Target pointing records
◆ ◆ ◆ ◆

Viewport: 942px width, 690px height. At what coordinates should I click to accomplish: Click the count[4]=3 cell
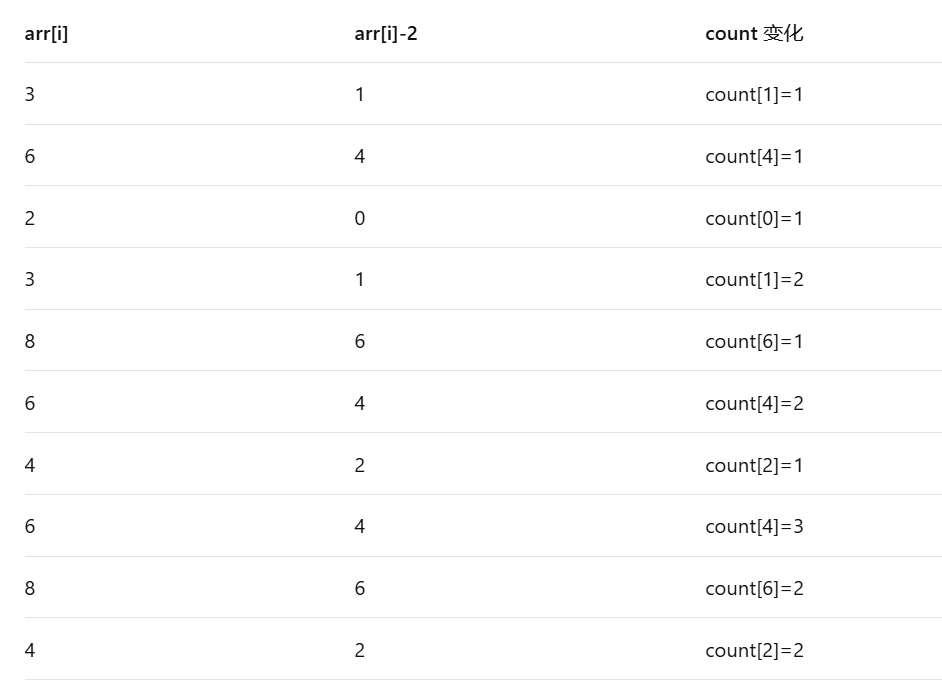pos(754,526)
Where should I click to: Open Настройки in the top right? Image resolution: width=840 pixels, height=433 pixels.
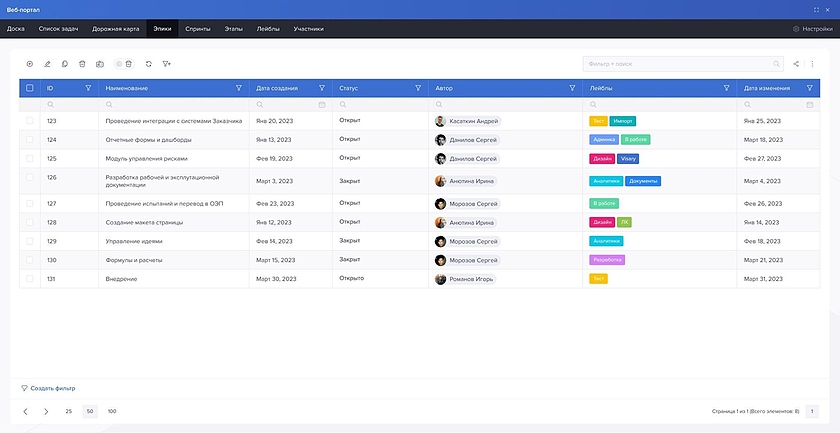tap(813, 29)
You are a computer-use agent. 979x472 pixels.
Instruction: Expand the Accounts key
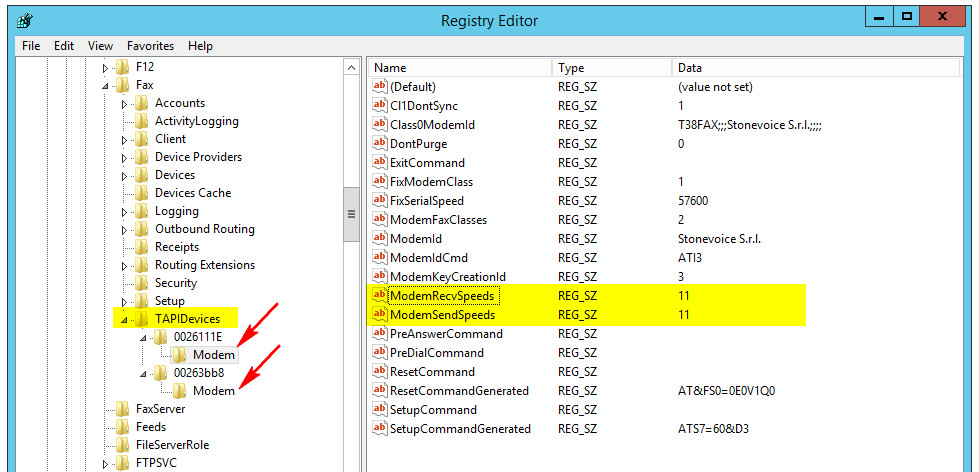[124, 104]
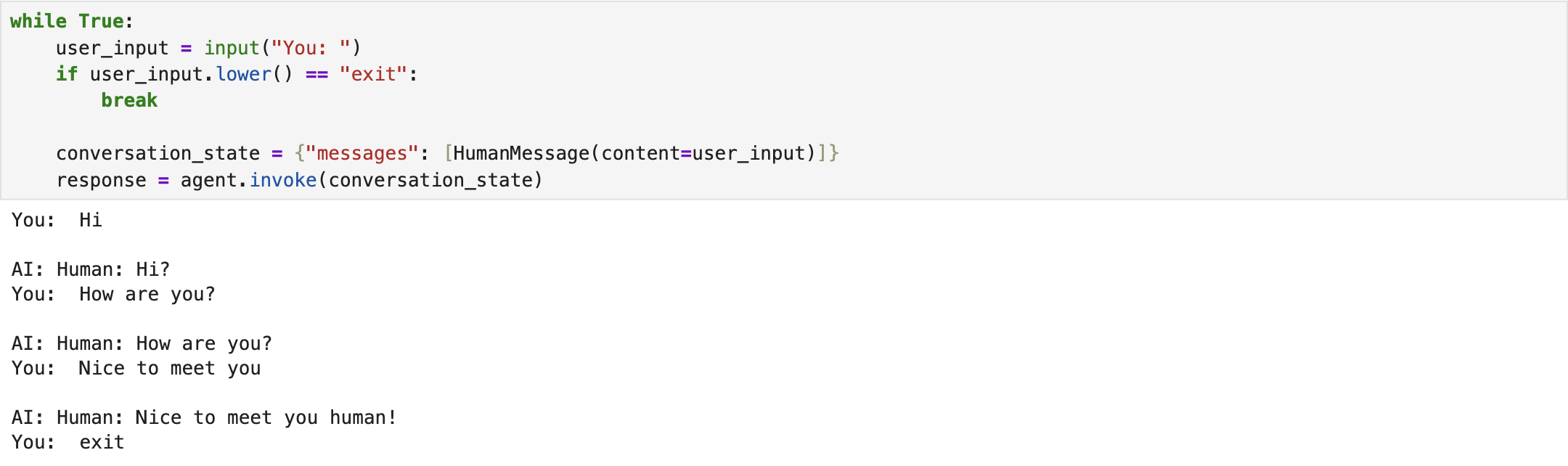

◆ ◆ ◆ ◆

Put the lines of these records into a numbered list, skipping blank lines and leaving out the pictures.

=== Exercise result ===
1. Viewport: 942px width, 690px height. At what coordinates should I click to accomplish: Click the count[4]=3 cell
2. pos(754,526)
3. Where should I click to: Open Настройки in the top right? Image resolution: width=840 pixels, height=433 pixels.
4. tap(813, 29)
5. You are a computer-use agent. 979x472 pixels.
6. Instruction: Expand the Accounts key
7. [124, 104]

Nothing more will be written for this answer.